**WHAT IS BEING ASKED:** Below are the entries; output exactly the lines from the one containing "Screen dimensions: 351x482" through the final line, inclusive.

**DATA PROVIDED:**
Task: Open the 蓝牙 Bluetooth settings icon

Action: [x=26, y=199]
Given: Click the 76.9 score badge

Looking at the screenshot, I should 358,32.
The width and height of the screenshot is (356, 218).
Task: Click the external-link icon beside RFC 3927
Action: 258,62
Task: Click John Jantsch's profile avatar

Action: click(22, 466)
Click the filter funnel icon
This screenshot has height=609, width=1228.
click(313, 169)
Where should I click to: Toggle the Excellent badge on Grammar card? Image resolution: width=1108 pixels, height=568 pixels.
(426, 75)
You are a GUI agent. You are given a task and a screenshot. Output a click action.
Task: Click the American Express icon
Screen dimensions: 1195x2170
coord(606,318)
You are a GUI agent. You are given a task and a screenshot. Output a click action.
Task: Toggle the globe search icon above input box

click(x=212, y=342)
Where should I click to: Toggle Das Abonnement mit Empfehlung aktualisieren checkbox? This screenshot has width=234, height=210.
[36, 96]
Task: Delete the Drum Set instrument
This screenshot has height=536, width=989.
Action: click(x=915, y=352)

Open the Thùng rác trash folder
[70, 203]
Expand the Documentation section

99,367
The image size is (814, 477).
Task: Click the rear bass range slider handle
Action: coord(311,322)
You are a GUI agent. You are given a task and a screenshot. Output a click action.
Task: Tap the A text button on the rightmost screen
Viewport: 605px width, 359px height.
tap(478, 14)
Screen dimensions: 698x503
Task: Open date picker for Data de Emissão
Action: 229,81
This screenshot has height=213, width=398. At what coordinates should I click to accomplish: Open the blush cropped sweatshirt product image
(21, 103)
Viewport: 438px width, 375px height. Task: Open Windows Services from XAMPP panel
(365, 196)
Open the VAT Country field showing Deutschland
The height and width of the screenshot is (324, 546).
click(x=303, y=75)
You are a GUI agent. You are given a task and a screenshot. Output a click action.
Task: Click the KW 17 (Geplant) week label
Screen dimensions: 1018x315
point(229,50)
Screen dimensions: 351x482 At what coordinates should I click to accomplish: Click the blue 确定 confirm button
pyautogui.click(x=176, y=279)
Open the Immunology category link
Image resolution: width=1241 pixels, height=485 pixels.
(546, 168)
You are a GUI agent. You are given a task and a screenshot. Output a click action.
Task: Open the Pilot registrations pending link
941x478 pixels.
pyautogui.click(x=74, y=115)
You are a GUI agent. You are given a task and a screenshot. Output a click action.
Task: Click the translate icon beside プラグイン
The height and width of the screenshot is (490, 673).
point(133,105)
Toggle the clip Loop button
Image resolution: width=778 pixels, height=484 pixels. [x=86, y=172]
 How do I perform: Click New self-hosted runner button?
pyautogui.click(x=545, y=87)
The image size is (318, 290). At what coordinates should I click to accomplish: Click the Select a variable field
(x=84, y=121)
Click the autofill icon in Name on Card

**FINAL ANSWER:**
Screen dimensions: 351x482 At what coordinates should I click to accomplish: Click the blue 确定 confirm button
pyautogui.click(x=176, y=279)
Open the Immunology category link
Image resolution: width=1241 pixels, height=485 pixels.
(546, 168)
You are a GUI agent. You are given a task and a screenshot. Output a click action.
Task: Open the Pilot registrations pending link
941x478 pixels.
pyautogui.click(x=74, y=115)
You are a GUI agent. You are given a task and a screenshot. Output a click action.
Task: Click the translate icon beside プラグイン
The height and width of the screenshot is (490, 673).
point(133,105)
Toggle the clip Loop button
Image resolution: width=778 pixels, height=484 pixels. [x=86, y=172]
 How do I perform: Click New self-hosted runner button?
pyautogui.click(x=545, y=87)
The image size is (318, 290). At what coordinates should I click to accomplish: Click the Select a variable field
(x=84, y=121)
Click the autofill icon in Name on Card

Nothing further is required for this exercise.